A Agência Nacional de Vigilância Sanitária (Anvisa) determinou um conjunto de atualizações para as vacinas contra covid-19. A medida tem como objetivo melhorar a resposta imunológica contra novas variantes do vírus SARS-CoV-2 em circulação no Brasil.

A instrução normativa que trata do assunto foi publicada no Diário Oficial da União nesta quinta-feira, 9 de julho.

De acordo com a norma aprovada, as vacinas deverão ser monovalentes, ou seja, desenvolvidas para gerar resposta imunológica contra uma linhagem específica do vírus. Os imunizantes também devem conter a variante LP8.1 como antígeno preferencial.

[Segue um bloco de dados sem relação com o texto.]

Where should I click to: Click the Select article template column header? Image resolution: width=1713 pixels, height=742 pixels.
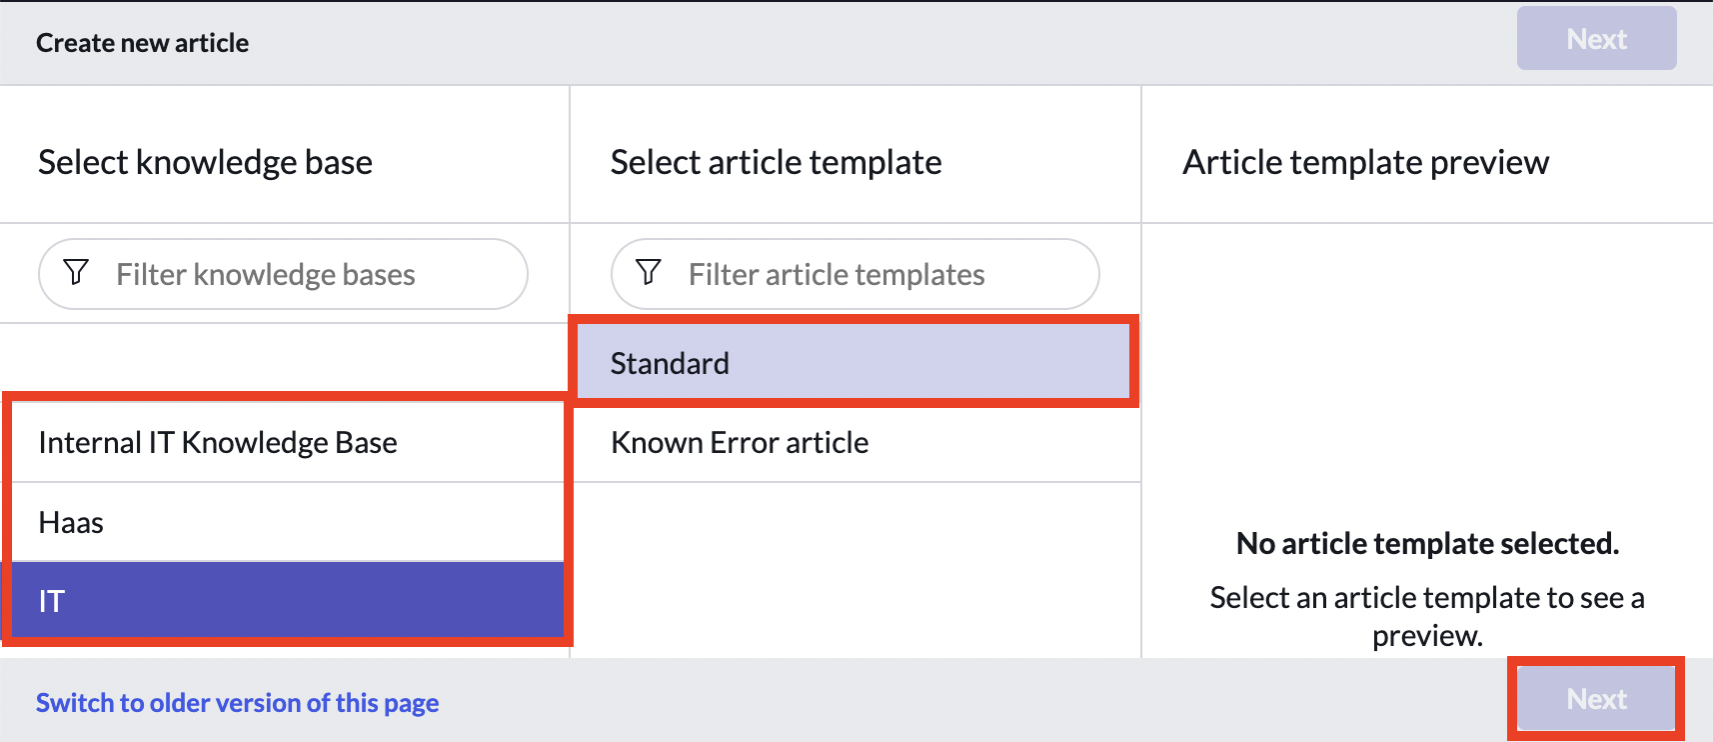(776, 161)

A Anvisa informou ainda que derivados da cepa JN.1, como XFG ou NB.1.8.1, poderão ser utilizados, desde que demonstrem respostas amplas e robustas de anticorpos neutralizantes.

As vacinas já registradas e produzidas antes da nova norma, assim como as doses já distribuídas no país, poderão ser utilizadas por até nove meses. Após esse prazo, o uso ficará proibido.

As novas regras foram definidas durante a 12ª Reunião Ordinária Pública da Diretoria Colegiada da Anvisa. Segundo a justificativa apresentada, registros recentes apontam dezenas de casos de síndrome gripal associados à covid-19, o que reforça a necessidade de manter estratégias de vacinação atualizadas no país.